A warning has been issued regarding potentially dangerous shrimp species in US waters.
Off the coast of South Carolina, the crustacean has a unique set of “thumb cutters” that can slice human fingers to the bone.
Mantis shrimp with a unique set of “thumb splitters” capable of cutting human fingers into bone have been found off the coast of South CarolinaCredit: Getty
According to the South Carolina Department of Natural Resources (SCDNR), the flat-topped coastal creature called mantis shrimp can be eaten — but they don’t have much meat and aren’t considered to be of good quality.
As stomatopods, the creatures aren’t even technically shrimp. Instead, they are distant relatives of crab, lobster, and shrimp.
They got their name because they look like a cross between a praying mantis and a shrimp.
With over 450 species of mantis shrimp around the world, they are a common sight that can be seen in a variety of colors and can grow to between 12 and 15 inches in length.
It’s the claw of the kind that the fisherman needs to see.
The Washington Post wrote, “The title of the fastest strike in the animal kingdom is firmly held by the peacock mantis shrimp, whose club-like appendages reach the speed of a .22-caliber snail and easily smash and crush human fingers.” Can cut. Bone.”

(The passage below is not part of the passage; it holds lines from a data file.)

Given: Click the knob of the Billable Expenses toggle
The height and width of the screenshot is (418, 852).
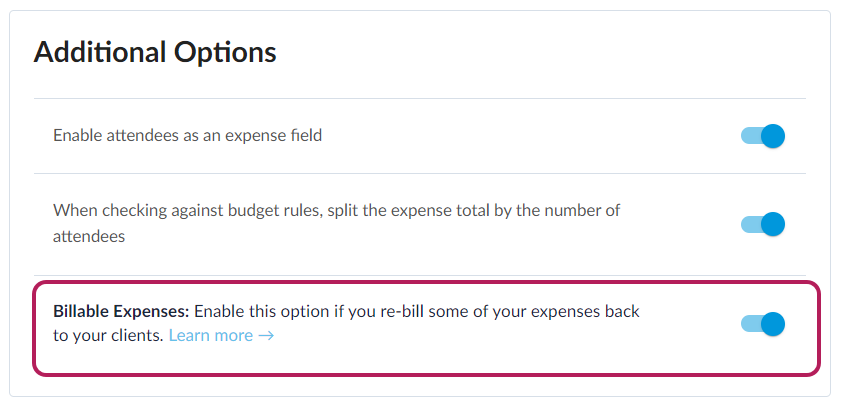Looking at the screenshot, I should pos(772,324).
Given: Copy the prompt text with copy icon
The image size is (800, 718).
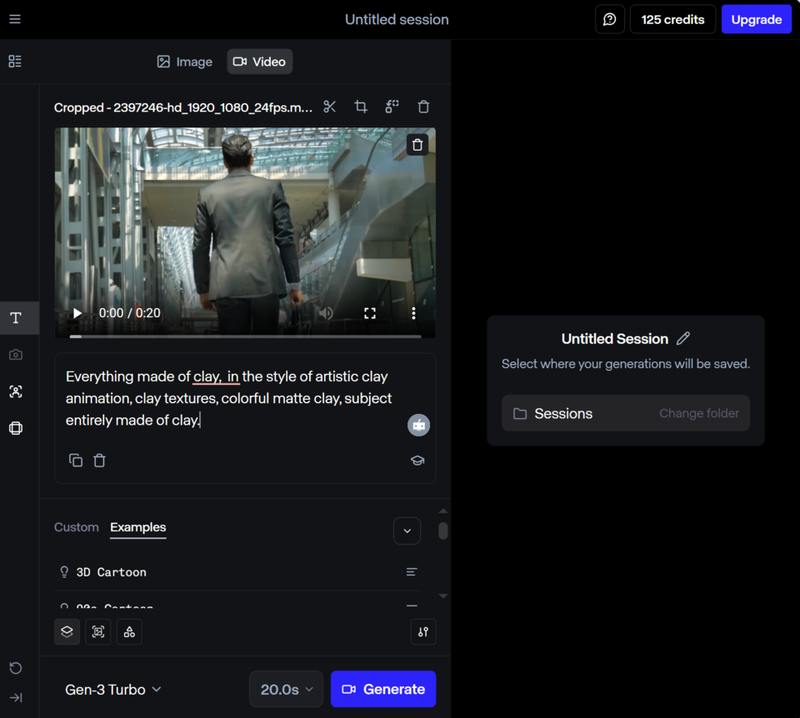Looking at the screenshot, I should point(76,460).
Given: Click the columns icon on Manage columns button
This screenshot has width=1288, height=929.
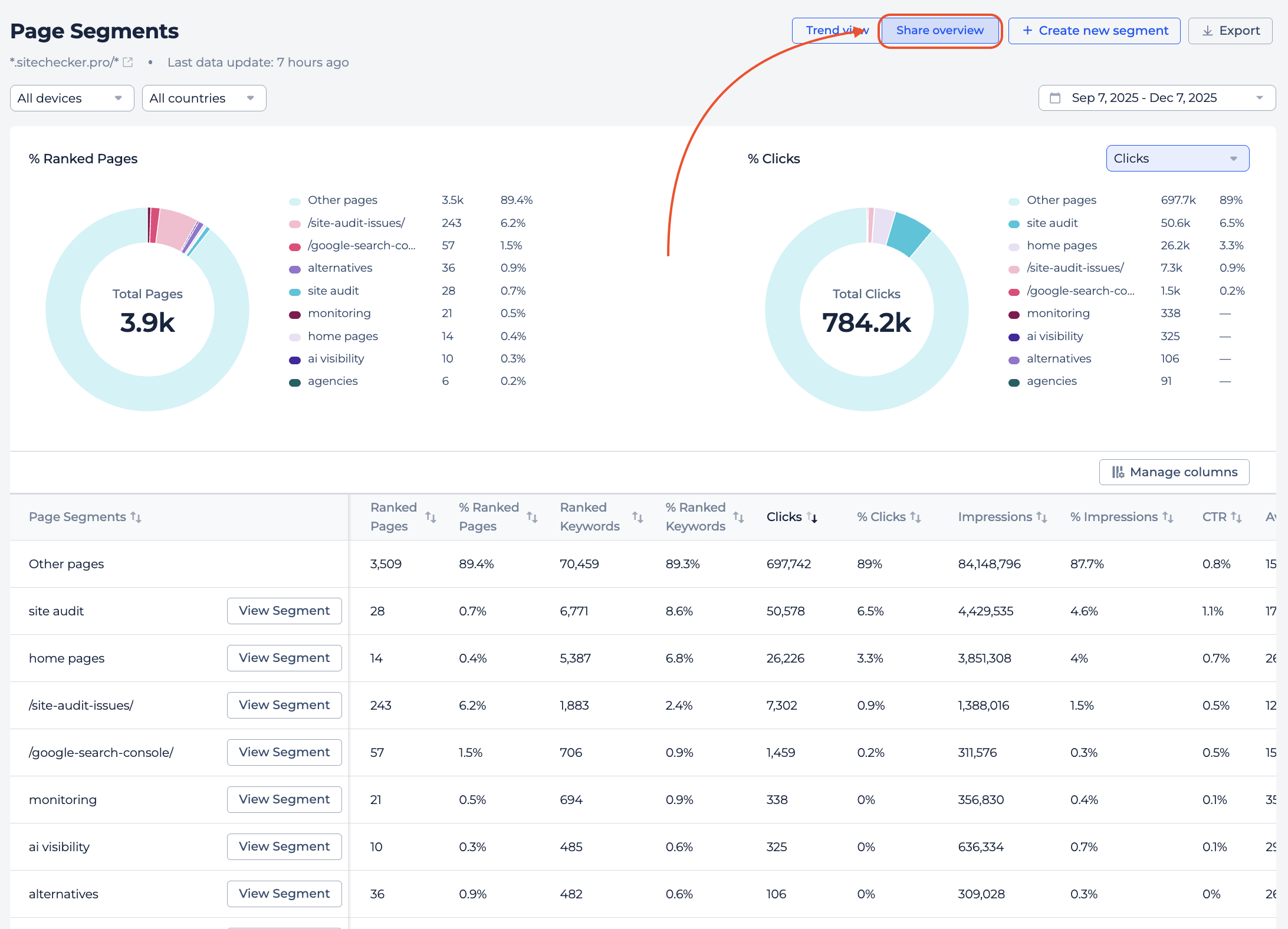Looking at the screenshot, I should coord(1119,472).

According to Earthsky.com, the mantis shrimp uses two types of prey to gather its food – spears or batons.
The Great Barrier Reef Foundation says the mantis shrimp have calcified front legs that they use to deliver a powerful strike.

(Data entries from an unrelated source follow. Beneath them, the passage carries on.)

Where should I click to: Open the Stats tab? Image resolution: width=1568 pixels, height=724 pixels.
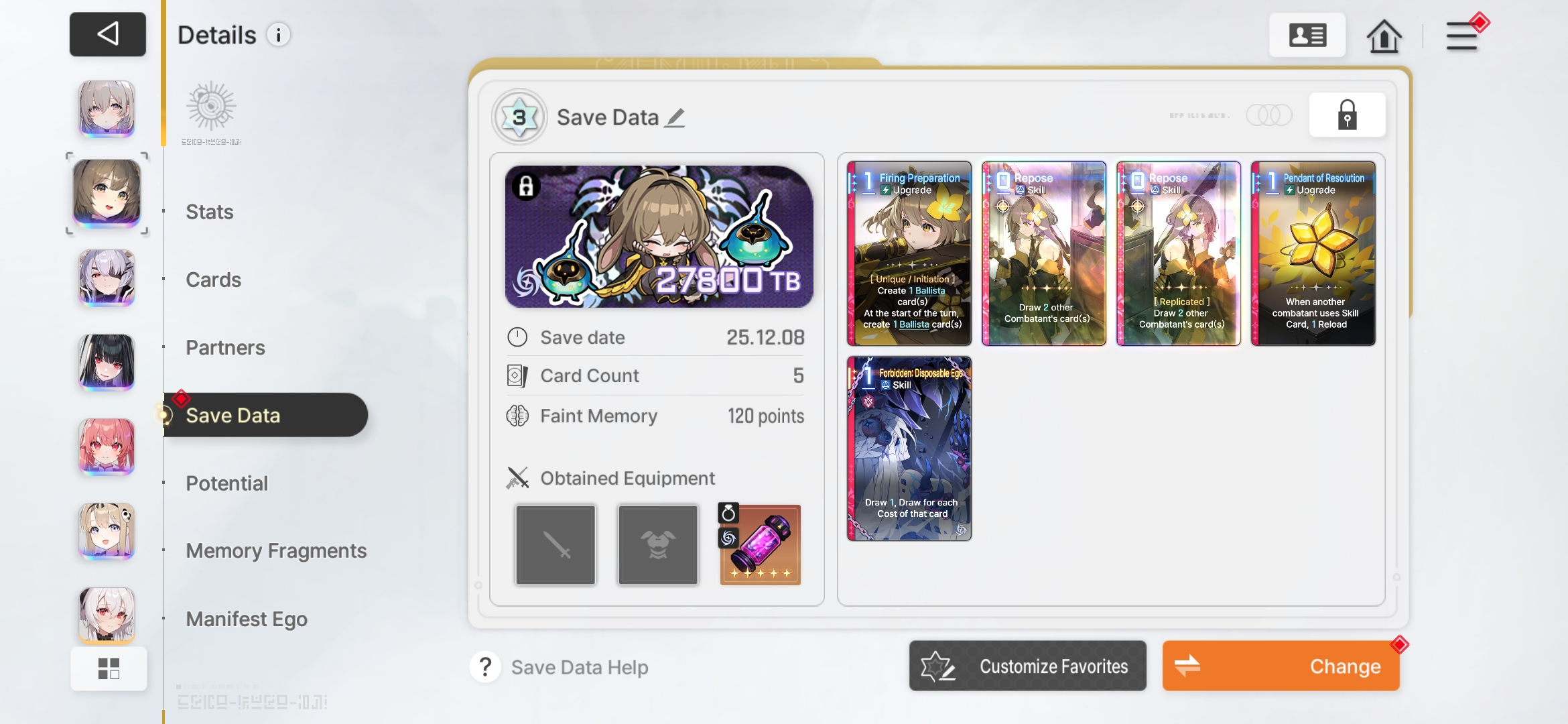tap(210, 212)
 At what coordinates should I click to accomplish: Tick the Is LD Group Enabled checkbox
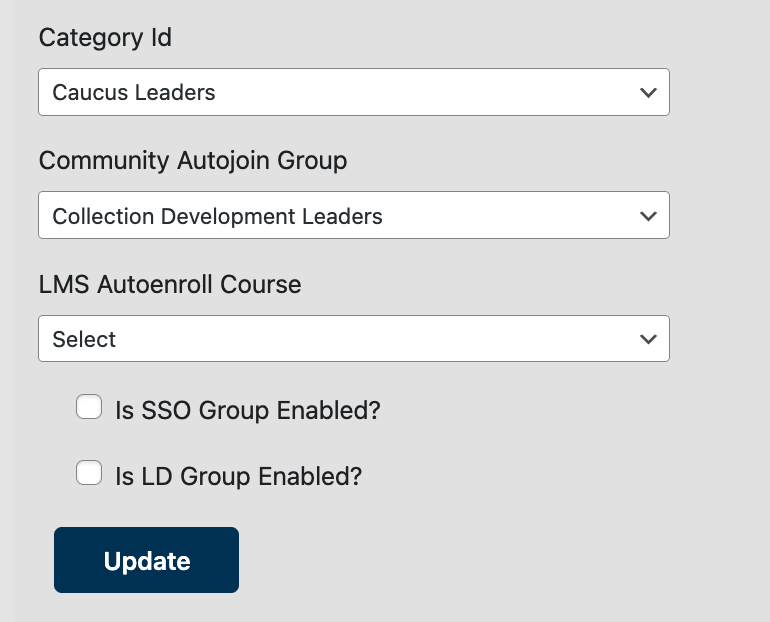pos(90,473)
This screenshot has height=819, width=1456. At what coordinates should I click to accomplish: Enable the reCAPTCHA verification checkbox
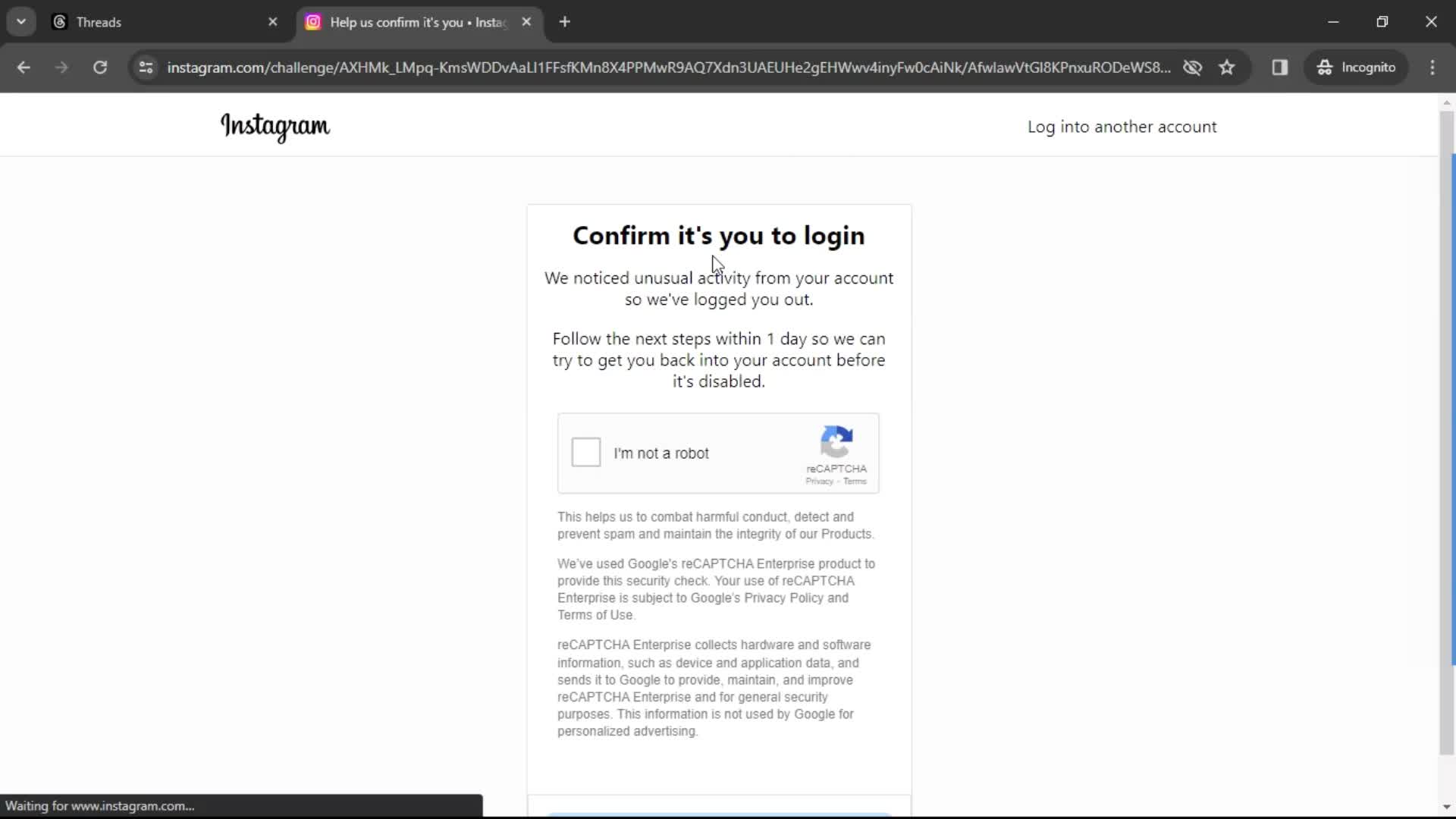point(585,452)
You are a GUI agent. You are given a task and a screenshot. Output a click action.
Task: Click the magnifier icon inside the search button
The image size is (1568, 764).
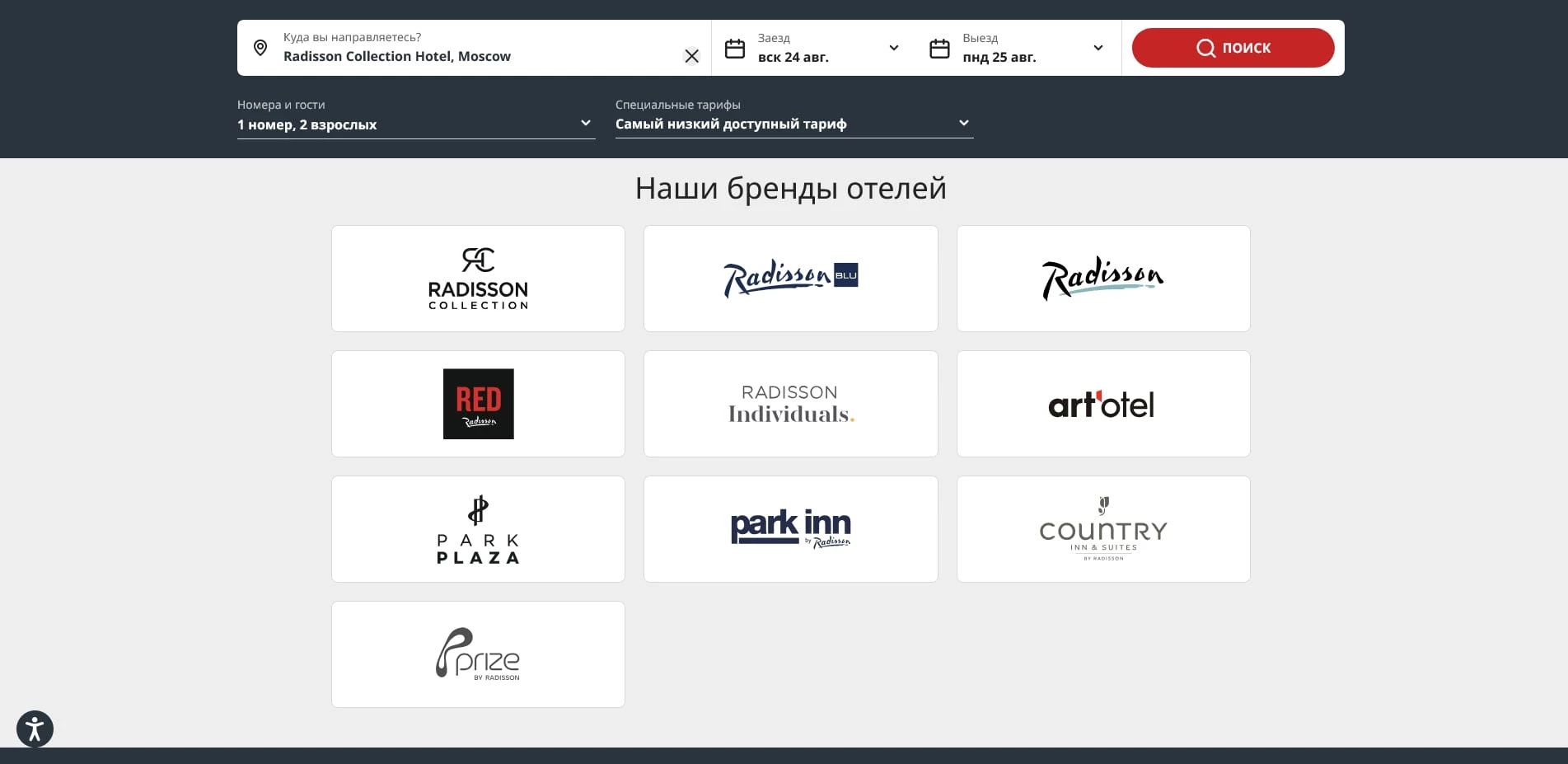[x=1205, y=48]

With sharp front legs, mantis shrimp spear predators and pierce prey.
The Lamar University Department of Biology says mantis shrimp can attack at high speeds.

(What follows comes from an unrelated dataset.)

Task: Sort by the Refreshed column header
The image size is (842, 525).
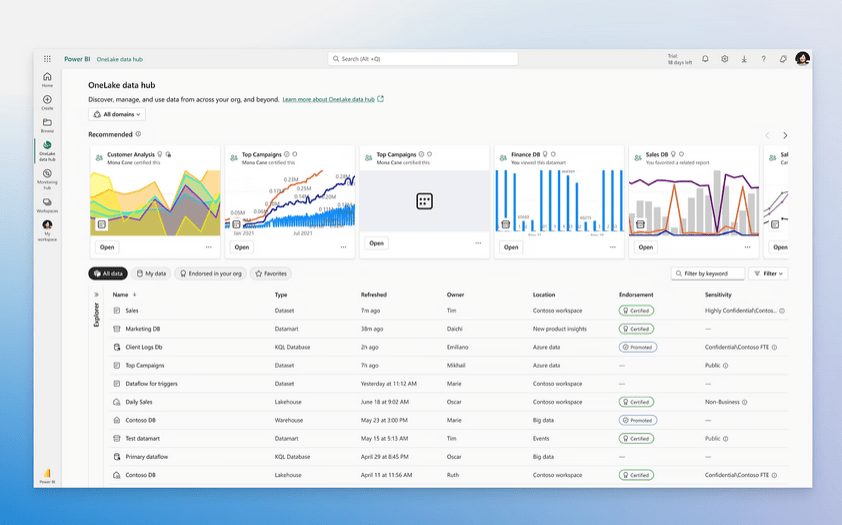Action: 373,295
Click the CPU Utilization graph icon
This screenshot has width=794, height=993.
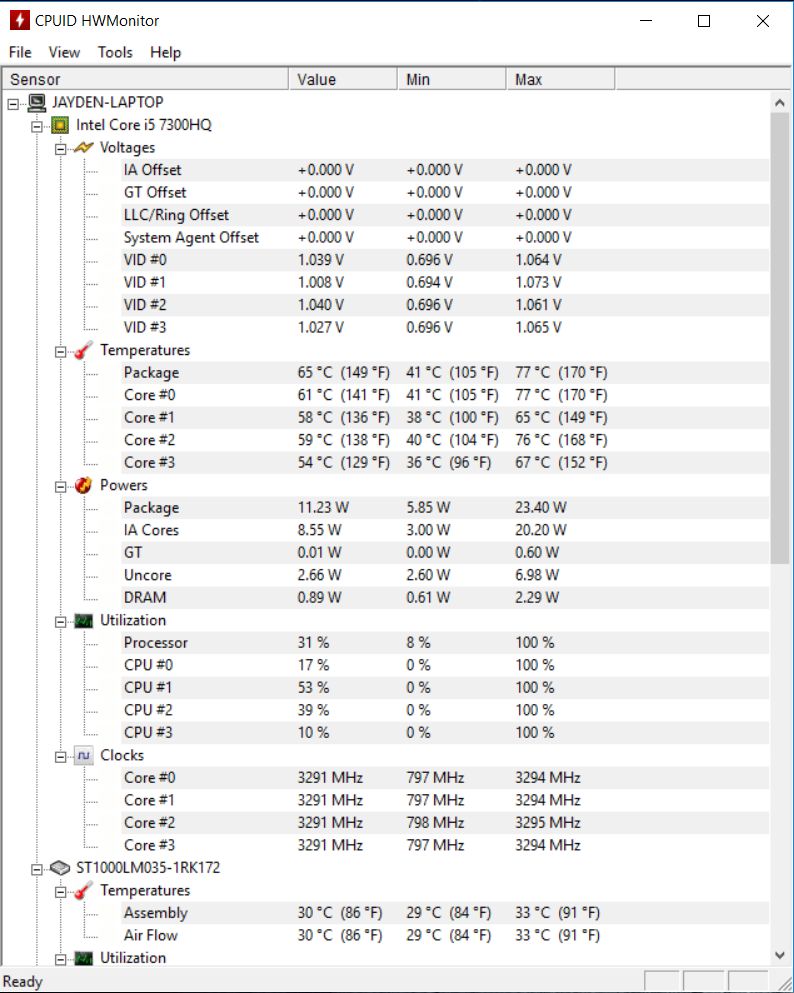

Their experts say, “They have a unique set of ‘thumb splitters,’ or small appendages, which they use to crack open or crack open the shells of other crustaceans to gain food and nutrients.”
“They are the fastest known creatures because of their fast stinging appendages that can reach 170 miles per hour.”
Carnivorous crustaceans often migrate to local waters along the coast of South Carolina and the southeastern United States and can be found in shallow tropical or subtropical waters.
According to the university, shrimp aren’t all evil.
Mantis shrimp have ecological importance for their coral reefs.
This is because they are sensitive to environmental pollutants in the area and their behavior can indicate when conditions might be getting worse.